Burton e outros, relatam que quando barragens e diques são construídos, eles reduzem a frequência das inundações e, assim, criam uma falsa sensação de segurança, levando a precauções reduzidas, enquanto dano médio anual aumenta. Os sábios extrapolarão a partir da memória de pequenos perigos para a possibilidade de grandes perigos. No entanto, a experiência de pequenos perigos parece definir um limite percebido para o risco. Uma sociedade bem protegida contra perigos menores não toma nenhuma ação contra riscos maiores, construindo em áreas sujeitas a inundações uma vez que as inundações menores regulares são eliminadas. Uma sociedade sujeita a perigos menores regulares trata esses perigos menores como um limite superior no tamanho dos riscos, protegendo-se contra pequenas inundações regulares, mas não contra grandes inundações ocasionais.

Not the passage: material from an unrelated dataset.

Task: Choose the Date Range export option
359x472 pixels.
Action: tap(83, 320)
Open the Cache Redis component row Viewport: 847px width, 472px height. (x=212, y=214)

A memória nem sempre é um bom guia para probabilidades no passado, muito menos no futuro.
1. Sarah Lichtenstein et al., “Judged Frequency of Lethal Events,” Journal of Experimental Psychology: Human Learning and Memory 4, no. 6 (1978): 551–578, doi:10.1037/0278-7393.4.6.551.
2. Barbara Combs and Paul Slovic, “Newspaper Coverage of Causes of Death,” Journalism & Mass Communication Quarterly 56, no. 4 (1979): 837–849, doi:10.1177/107769907905600420.
3. Howard Kunreuther, Robin Hogarth, and Jacqueline Meszaros, “Insurer Ambiguity and Market Failure,” Journal of Risk and Uncertainty 7 (1 1993): 71–87, doi:10.1007/BF01065315.4. Ian Burton, Robert W. Kates, and Gilbert F. White, The Environment as Hazard, 1st ed. (New York: Oxford University Press, 1978).